Sobre el acoso sexual y discriminación de género

 

Por: Daniela Pazmiño, Universidad Central Ecuador

foto: José Mosquera, Wambra.ec

La ciencia, en general, ha sido un espacio socialmente asignado a los hombres y la ciencia médica no es la excepción. La Medicina históricamente ha sido considerada ‘una carrera de hombres’ y esto no cambió incluso después que las mujeres accedieron al estudio de esta carrera en 1920, cuando Matilde Hidalgo se convirtió en la primera mujer en graduarse de medicina en Ecuador.

Durante muchos años la medicina como disciplina científica reforzó la construcción de una ‘naturaleza femenina’ y afianzó esquemas de percepción social basados en un razonamiento biológico determinista que afirmaba la ‘inferioridad de las mujeres’, en base a su supuesta ‘naturaleza biológica’ ‘débil’, ‘voluble’, ‘susceptible’, legitimando con esto su exclusión de espacios públicos y políticos.

Los libros de texto con los que se impartía la medicina en los años setenta muestran que la práctica médica consideraba el cuerpo de los hombres como la norma, mientras que el cuerpo de las mujeres era considerado una ‘desviación’ por menstruar o dar a luz; de la misma forma el embarazo era tratado como una enfermedad. El cuerpo de la mujer fue considerado un cuerpo inadecuado a los patrones ideales para el estudio científico, así lo afirma la filósofa feminista Sara Ruddick en su artículo Pensamiento Maternal.

Hoy el cuerpo de las mujeres ya no es considerado ‘una desviación de la norma masculina’, tampoco existe prohibición de ingreso a mujeres en la carrera de medicina, pero el dominio masculino de la profesión se da a través de otras formas: el acoso y la violencia sexual hacia las mujeres estudiantes.

De acuerdo al estudio realizado en 2018 por los investigadores de la Universidad de las Américas (UDLA) Ana Lucía Martínez y Rodrigo Henríquez, cuatro de cada diez mujeres de universidades públicas y privadas del país, que estudian la carrera de Medicina, afirman haber enfrentado situaciones de acoso sexual; y seis de cada diez ha recibido algún comentario ofensivo en relación a su género. Según este estudio el 70% de los que cometen el maltrato son profesores o compañeros.

La naturalización e invisibilización del acoso y la violencia sexual dentro de las carreras de medicina tiene repercusiones más allá de las aulas de clase. La Doctora Carmina Flores Domínguez, investigadora de la Universidad Anáhuac en México, en su artículo: Feminización en Medicina: Liderazgo y Academia, menciona que la medicina sigue siendo un espacio en el cual la mayoría de puestos directivos alrededor del mundo siguen en manos de hombres; el crecimiento de la participación de mujeres en esta área se contrasta con la lentitud en el acceso a puestos de mando en el ejercicio profesional. Todo esto a pesar que el 60% de las estudiantes matriculadas de 2016 a 2017 en Medicina en la Universidad Central (UCE) son mujeres, según el registro de datos de la UCE.

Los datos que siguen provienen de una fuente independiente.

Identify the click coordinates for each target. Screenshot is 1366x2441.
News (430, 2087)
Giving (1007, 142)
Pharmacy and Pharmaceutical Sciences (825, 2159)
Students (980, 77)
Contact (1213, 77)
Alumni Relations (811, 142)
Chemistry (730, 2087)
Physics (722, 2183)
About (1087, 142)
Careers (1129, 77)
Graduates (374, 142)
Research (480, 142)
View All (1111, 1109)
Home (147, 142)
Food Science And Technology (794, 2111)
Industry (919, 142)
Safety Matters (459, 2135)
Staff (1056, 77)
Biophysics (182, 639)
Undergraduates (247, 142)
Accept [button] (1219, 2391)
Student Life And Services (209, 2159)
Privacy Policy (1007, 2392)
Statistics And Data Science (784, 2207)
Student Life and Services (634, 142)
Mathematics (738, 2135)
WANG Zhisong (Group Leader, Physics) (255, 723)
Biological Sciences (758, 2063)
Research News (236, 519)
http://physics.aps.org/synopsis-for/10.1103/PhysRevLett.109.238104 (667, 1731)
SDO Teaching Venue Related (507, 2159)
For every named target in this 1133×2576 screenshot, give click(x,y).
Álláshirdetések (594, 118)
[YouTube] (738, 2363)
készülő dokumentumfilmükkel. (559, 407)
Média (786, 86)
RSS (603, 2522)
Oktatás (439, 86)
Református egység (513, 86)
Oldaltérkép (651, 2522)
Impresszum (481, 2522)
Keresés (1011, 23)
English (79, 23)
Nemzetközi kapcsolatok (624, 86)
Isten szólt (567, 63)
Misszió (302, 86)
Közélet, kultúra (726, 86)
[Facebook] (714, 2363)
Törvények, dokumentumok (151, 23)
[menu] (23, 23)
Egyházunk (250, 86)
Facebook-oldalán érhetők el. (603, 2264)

En este artículo se analizan las condiciones en las cuales se materializa el acoso y violencia sexual, hacia estudiantes mujeres, por parte de docentes de la Carrera de Medicina y de la Escuela de Posgrados de la Facultad de Ciencias Médicas de la Universidad Central del Ecuador. Este trabajo se basa en los testimonios tomados de historias de vida realizadas a profesionales que han estudiado en esta institución desde 1990 hasta 2018.

 

Jerarquía y disciplinamiento patriarcal

La práctica de la medicina se caracteriza, por lo que Roberto Castro, Doctor en Sociología Médica e investigador de la Universidad Autónoma de México, denomina un ‘habitus médico autoritario’ que hace referencia a la posibilidad de hacer procedimientos médicos no por ser necesarios, sino por tener el poder de hacerlos. Este habitus responde al esquema de obrar, pensar, sentir dentro del ejercicio profesional médico, donde existen fuertes procesos de jerarquización y disciplinamiento. Estos provienen de los recursos de formación empleados, en un proceso de sistemáticas agresiones y castigos que deben sufrir las y los estudiantes de medicina desde sus primeros años.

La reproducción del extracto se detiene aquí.